The other important aspect to the conversion is to get delivery happening properly. If procmail is used, and most people do, this is a simple matter of changing the default delivery destination. In a global procmailrc file, the line that used to say /var/mail/$USER (or wherever, possibly in the users' homedir) gets changed to /var/mail/$USER/. The trailing slash tells procmail to deliver to a Maildir instead of mbox files. It's that simple, for the default delivery location.

If there are any custom procmails for users, they all must change too. Quite a few sites implement a webmail interface to modify filters, which in turn generates simple procmailrc files for the user. If a directory structure exists in a user's mail/ directory, this isn't very straightforward. Dovecot, by default, will only look in a user's mail/ directory, and it also requires that non-Inbox folders start with a dot. If a user previously had a directory structure of mail/foo, mail/subdir, mail/subdir/one, and mail/subdir/two, the resulting directories in mail/ would be: .foo, .subdir.one, and .subdir.two.

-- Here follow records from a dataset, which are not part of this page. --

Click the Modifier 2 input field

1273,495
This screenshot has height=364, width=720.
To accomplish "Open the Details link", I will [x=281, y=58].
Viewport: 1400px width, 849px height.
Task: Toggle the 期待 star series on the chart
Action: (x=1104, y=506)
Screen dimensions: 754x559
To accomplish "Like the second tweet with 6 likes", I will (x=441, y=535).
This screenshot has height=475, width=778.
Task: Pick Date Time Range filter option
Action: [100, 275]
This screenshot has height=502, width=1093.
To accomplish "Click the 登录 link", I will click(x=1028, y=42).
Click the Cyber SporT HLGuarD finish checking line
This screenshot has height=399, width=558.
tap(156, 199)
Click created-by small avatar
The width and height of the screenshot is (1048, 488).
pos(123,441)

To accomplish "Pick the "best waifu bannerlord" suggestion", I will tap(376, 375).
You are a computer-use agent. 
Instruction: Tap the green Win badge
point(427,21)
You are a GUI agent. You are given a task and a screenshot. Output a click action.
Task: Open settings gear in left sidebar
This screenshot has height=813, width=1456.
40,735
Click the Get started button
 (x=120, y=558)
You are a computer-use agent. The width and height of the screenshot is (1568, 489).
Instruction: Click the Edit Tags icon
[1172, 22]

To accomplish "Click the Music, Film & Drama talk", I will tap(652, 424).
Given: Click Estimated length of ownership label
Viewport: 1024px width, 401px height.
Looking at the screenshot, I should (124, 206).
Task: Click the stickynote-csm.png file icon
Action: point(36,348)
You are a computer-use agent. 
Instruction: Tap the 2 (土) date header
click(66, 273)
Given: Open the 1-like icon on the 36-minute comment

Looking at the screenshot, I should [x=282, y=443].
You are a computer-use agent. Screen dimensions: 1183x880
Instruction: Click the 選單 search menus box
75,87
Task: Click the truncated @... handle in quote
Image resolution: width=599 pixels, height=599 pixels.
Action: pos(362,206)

Converting can be a harrowing experience if you're supporting a Unix or Linux environment where users are dangerous enough to stray from the defaults. In a sane environment it's quite manageable, and definitely worthwhile. Immediate results are noticed when e-mail responsiveness increases by many orders of magnitude, and you're the hero of the day, or possibly week if you haven't accidentally lost e-mail.